Kampf um St. Pauli

Auf St. Pauli greift die Yuppisierung um sich und die Flächen, auf denen die Stadt dieser Entwicklung mit sozialem Wohnungsbau entgegenwirken kann, sind rar. Wie die taz berichtete, könnte dem Prozess der fortgeschrittenen Gentrifizierung auf dem Areal der „Esso Häuser“ etwas entgegengesetzt werden. Auf dem ca. 6000 m² großen Grundstück Spielbudenplatz 5-13 hat die Politik gute Einflussmöglichkeiten, da vor Umsetzung der der Investorenpläne ein neuer Bebauungsplan erstellt werden muss.
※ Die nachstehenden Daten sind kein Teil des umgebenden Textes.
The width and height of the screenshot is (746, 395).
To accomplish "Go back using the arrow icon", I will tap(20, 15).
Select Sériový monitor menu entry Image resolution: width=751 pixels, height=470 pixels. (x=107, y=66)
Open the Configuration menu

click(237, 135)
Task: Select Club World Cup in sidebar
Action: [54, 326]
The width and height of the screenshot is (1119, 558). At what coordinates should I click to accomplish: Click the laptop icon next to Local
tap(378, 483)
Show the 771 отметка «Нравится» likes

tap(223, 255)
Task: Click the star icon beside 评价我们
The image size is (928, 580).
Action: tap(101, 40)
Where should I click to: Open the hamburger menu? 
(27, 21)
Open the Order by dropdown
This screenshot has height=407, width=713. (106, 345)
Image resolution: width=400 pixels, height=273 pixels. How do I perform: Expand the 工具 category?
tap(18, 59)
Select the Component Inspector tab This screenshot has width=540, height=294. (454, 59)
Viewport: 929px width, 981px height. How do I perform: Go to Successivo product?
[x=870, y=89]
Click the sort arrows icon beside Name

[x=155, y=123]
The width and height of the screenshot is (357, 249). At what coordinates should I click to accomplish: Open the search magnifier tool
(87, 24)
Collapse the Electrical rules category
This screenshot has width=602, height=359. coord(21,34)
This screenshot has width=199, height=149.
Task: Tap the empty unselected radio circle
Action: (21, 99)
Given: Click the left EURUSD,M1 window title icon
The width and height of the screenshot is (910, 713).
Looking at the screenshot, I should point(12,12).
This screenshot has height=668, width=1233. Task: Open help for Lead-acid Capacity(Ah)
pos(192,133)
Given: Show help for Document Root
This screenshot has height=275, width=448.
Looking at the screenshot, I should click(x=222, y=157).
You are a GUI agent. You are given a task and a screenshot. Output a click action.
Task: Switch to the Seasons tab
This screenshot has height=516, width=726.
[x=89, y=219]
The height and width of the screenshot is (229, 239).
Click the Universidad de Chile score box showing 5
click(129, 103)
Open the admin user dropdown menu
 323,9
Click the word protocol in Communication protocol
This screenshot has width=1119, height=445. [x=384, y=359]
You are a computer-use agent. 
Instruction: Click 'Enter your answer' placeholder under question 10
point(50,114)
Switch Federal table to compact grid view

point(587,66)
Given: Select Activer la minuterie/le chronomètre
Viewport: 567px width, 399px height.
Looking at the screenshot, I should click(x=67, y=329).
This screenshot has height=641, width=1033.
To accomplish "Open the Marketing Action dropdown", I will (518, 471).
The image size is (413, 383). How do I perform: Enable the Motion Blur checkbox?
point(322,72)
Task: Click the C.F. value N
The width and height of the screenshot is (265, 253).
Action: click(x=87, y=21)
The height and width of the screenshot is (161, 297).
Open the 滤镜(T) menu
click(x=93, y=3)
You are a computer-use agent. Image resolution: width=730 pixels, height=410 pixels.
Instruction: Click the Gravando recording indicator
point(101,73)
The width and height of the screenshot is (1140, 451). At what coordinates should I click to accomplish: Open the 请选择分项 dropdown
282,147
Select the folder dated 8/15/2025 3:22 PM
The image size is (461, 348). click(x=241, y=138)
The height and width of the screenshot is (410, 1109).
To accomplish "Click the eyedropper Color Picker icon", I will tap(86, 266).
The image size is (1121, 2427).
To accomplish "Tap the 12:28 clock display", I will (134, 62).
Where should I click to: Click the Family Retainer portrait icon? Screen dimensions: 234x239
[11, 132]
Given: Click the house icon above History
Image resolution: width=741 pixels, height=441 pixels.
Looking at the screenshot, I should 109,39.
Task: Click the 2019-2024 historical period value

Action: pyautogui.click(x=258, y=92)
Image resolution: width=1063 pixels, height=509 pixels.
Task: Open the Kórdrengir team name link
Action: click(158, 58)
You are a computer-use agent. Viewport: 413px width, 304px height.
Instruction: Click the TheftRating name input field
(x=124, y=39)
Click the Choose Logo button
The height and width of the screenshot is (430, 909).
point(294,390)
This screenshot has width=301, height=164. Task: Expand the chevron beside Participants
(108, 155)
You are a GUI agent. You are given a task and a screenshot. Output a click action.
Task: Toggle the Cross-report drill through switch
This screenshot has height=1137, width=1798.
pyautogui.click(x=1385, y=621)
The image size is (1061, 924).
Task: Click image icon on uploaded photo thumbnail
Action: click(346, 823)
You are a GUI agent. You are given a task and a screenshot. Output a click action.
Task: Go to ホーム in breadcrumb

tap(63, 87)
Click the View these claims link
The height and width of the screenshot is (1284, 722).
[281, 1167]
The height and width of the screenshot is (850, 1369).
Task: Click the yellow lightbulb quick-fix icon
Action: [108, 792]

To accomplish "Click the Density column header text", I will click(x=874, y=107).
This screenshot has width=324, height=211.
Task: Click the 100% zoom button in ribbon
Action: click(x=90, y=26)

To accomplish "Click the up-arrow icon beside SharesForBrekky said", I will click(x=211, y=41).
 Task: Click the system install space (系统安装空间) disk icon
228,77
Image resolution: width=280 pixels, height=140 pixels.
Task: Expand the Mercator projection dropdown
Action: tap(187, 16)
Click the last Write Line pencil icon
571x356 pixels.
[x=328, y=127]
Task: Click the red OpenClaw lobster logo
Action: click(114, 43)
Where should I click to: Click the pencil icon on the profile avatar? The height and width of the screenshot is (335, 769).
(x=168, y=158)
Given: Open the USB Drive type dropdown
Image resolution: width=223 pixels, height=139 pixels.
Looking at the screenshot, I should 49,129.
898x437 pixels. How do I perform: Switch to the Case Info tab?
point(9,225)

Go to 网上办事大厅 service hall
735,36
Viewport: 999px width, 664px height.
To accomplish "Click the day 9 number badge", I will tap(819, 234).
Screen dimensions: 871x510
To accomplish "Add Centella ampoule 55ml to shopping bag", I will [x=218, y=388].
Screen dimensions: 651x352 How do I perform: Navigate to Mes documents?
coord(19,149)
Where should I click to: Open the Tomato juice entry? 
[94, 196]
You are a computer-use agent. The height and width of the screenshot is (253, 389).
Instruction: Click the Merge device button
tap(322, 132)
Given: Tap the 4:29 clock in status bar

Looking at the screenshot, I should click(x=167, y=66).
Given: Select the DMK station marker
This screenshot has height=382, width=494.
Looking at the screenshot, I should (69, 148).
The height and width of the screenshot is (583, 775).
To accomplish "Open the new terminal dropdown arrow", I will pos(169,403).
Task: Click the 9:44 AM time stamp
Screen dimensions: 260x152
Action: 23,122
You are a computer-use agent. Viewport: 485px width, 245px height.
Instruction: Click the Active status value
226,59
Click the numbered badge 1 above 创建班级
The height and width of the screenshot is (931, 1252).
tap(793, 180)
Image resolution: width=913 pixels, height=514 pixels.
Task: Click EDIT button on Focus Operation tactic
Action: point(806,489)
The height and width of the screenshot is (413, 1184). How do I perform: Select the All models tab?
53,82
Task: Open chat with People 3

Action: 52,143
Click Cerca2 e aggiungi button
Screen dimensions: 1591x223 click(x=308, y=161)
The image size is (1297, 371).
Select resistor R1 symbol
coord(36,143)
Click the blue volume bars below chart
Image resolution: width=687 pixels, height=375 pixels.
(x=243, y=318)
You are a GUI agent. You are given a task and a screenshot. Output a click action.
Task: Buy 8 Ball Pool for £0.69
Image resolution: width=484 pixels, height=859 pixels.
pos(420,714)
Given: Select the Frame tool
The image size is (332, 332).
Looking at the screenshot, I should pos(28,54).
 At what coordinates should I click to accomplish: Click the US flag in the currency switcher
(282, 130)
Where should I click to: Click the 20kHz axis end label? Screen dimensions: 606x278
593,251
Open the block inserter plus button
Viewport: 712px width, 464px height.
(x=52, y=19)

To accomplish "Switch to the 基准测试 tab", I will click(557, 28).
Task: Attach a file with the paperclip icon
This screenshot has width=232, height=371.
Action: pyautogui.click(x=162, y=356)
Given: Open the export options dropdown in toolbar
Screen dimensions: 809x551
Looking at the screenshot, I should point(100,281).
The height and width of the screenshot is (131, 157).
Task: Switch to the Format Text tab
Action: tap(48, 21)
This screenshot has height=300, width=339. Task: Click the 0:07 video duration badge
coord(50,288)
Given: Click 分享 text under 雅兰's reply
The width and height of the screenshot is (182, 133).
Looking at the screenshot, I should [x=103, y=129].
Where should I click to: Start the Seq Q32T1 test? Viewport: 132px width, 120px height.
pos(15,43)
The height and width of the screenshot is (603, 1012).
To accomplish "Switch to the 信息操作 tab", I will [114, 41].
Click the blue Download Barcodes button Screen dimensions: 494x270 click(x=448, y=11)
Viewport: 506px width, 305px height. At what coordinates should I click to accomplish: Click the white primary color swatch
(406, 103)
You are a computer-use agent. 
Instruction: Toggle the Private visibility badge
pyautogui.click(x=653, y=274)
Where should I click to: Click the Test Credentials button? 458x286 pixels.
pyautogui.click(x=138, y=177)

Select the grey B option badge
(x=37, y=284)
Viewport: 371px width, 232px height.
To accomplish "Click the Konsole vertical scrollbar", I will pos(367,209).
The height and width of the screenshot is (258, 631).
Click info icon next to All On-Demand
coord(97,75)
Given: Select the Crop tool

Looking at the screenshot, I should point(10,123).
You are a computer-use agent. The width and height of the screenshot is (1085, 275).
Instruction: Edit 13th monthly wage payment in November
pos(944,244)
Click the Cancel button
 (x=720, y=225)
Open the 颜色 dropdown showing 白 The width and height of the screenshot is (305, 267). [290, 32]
Noch sind keine Details zur Planung des neuen Eigentümers, der bayrischen Bau- und Immobiliengruppe, bekannt. Da sich neben dem zur Reeperbahn gelegenen Gewerberiegel jedoch auch Wohnhäuser befinden, bleibt die Entwicklung spannend. Zwar habe jeder Grundeigentümer ein Interesse daran, sein Grundstück möglichst wirtschaftlich zu bebauen, politisch könne man aber über den neuen Bebauungsplan Auflagen zum sozialen Wohnungsbau machen. Ziel der Politik sei es, so viel sozialen Wohnungsbau wie möglich auf dem Gelände unterzubringen. Vorerst will der Bezirk Mitte einen städtebaulichen Realisierungswettbewerb ausschreiben.